"""
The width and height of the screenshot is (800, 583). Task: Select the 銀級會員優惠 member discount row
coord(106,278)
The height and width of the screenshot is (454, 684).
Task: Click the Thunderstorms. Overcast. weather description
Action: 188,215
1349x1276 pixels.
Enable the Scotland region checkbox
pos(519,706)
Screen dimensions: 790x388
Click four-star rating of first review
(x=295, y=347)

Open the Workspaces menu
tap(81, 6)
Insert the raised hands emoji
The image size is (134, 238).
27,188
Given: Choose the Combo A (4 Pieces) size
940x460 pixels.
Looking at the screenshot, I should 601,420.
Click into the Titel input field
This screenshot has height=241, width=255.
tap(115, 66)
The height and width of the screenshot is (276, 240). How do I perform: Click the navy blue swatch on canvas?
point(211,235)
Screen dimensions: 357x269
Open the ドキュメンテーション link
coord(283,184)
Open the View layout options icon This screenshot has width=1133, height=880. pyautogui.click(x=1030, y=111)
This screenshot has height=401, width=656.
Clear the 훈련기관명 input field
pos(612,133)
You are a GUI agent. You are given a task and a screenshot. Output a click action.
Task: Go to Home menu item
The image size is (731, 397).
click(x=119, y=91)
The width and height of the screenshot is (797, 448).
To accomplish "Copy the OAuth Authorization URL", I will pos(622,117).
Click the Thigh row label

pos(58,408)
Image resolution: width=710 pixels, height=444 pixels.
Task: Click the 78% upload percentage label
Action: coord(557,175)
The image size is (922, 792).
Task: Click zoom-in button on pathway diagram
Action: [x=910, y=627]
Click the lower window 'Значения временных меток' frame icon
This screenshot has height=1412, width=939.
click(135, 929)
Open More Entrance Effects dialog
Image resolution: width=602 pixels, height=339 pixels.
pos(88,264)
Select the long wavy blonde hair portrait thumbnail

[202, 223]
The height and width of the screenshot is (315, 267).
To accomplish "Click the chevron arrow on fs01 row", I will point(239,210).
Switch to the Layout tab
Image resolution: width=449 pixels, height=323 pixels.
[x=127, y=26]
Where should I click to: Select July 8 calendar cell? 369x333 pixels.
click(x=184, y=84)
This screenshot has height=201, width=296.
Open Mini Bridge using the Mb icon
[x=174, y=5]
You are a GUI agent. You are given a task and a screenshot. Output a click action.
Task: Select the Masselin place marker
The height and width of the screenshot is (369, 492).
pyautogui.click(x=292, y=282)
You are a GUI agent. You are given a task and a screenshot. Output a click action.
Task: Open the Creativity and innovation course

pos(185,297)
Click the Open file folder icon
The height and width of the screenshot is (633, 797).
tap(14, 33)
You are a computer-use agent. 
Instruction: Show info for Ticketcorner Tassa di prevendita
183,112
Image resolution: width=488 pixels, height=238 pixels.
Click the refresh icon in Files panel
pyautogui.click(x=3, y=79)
"""
**WORK INSTRUCTIONS:** With the first line being the one containing "The height and width of the screenshot is (315, 267)." and the last line the one containing "Task: Select the Masselin place marker", transcribe exactly the lines above that fall in that range.

**SOLUTION TO THE EXERCISE:**
The height and width of the screenshot is (315, 267).
To accomplish "Click the chevron arrow on fs01 row", I will point(239,210).
Switch to the Layout tab
Image resolution: width=449 pixels, height=323 pixels.
[x=127, y=26]
Where should I click to: Select July 8 calendar cell? 369x333 pixels.
click(x=184, y=84)
This screenshot has height=201, width=296.
Open Mini Bridge using the Mb icon
[x=174, y=5]
You are a GUI agent. You are given a task and a screenshot. Output a click action.
Task: Select the Masselin place marker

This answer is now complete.